Ocasionalmente, hace lo inesperado, pero, dadas las similitudes con “Borat”, es a menudo predecible. Y si bien pone en ridículo, mediante exageración maniquea, las rigideces culturales de cierto tipo de gringos sureños, la incomodidad de muchos afro-americanos con la homosexualidad, el oscurantismo de ciertos judíos hasídicos y el fanatismo de algunos activistas islámicos, muchas de las escenas carecen de este elemento clave para un humor logrado. Y eso es lo que hace muy poco convincente, por ejemplo, el “sketch” en el que Bruno trata de seducir al congresista Ron Paul, que reacciona como reaccionaría cualquiera que se enfrentase a un acoso así fuese cual fuese su sexualidad. También por ello ciertas escenas resultan vulgares por el gusto de ser vulgares.
Los “decadentes” de fines del siglo 19 –un movimiento artístico europeo— adoptaron la frase “épater le bourgeois” (“conmocionar a las clases medias”) como un distintivo de orgullo para describir su trabajo, una reacción contra el Romanticismo.

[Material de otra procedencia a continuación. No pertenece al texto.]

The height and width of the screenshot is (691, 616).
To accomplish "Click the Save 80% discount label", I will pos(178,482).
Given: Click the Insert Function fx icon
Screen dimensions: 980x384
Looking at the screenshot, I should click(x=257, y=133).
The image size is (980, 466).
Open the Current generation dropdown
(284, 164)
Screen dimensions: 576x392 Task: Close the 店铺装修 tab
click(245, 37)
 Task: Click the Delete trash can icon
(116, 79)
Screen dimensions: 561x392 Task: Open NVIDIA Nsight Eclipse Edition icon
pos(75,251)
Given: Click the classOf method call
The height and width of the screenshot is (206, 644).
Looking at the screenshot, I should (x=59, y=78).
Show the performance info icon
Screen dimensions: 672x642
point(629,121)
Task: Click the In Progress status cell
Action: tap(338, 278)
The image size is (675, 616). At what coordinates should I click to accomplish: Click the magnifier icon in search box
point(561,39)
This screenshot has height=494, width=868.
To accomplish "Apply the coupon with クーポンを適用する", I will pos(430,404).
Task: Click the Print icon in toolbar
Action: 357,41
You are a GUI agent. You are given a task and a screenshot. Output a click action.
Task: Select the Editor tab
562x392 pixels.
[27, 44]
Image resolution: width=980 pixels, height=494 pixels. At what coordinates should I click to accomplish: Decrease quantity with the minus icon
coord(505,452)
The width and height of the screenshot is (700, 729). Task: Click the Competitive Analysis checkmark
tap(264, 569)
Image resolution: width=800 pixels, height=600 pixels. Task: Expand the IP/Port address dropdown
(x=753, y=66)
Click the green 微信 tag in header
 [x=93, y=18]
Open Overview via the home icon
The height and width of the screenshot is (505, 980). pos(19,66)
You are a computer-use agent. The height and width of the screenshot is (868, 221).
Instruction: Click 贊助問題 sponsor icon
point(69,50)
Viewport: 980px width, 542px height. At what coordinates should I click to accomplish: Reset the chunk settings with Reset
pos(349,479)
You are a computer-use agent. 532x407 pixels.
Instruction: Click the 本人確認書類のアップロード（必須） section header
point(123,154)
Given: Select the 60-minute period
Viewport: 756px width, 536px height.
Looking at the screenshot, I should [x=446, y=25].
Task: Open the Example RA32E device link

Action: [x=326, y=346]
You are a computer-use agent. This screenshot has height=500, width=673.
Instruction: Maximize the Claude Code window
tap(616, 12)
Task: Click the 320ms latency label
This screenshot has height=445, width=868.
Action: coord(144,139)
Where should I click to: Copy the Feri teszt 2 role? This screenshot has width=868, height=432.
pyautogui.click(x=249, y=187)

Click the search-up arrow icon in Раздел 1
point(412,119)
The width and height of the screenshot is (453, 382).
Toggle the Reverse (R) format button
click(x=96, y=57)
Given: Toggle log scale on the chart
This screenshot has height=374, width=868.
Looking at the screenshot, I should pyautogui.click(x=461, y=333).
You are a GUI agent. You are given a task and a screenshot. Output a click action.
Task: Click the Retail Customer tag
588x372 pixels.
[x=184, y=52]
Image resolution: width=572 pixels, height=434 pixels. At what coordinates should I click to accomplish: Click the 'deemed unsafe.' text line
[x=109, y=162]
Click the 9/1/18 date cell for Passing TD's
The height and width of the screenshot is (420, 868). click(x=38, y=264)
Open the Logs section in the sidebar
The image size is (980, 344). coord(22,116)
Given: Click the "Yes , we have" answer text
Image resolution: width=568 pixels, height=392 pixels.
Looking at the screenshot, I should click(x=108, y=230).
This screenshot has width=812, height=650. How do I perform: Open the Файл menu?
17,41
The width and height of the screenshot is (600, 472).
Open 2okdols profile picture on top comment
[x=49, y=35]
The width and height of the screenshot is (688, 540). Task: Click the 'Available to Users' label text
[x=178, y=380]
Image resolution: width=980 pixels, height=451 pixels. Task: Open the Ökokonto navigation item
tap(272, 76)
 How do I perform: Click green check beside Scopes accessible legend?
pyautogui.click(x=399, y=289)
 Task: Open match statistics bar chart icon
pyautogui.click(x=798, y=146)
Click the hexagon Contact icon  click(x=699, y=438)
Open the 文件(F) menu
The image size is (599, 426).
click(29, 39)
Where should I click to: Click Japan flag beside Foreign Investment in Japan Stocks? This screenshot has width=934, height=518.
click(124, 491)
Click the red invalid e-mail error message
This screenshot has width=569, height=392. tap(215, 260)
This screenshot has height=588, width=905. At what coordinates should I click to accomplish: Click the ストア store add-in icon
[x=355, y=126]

Así de viejo y tradicional es el empeño de Sacha Baren Cohen de escandalizar a la sociedad respetable. Pero es una tradición que se renueva a sí misma de tiempo en tiempo porque las formas recurrentes de conformismo en la sociedad piden a gritos nuevos intentos de sacudirla mediante la crítica social escandalosa. Hay ciertamente algo decadente en lo que hace Cohen, y cuando no funciona tan bien como en “Borat” puede ser irritante. Pero, aun así, el mundo es mejor con este tipo de espíritus anárquicos que perturban su sentido complaciente de lo que es respetable de vez en cuando.
Alvaro Vargas Llosa es Académico Senior del Centro Para la Prosperidad Global en el Independent Institute y editor de "Lessons from the Poor".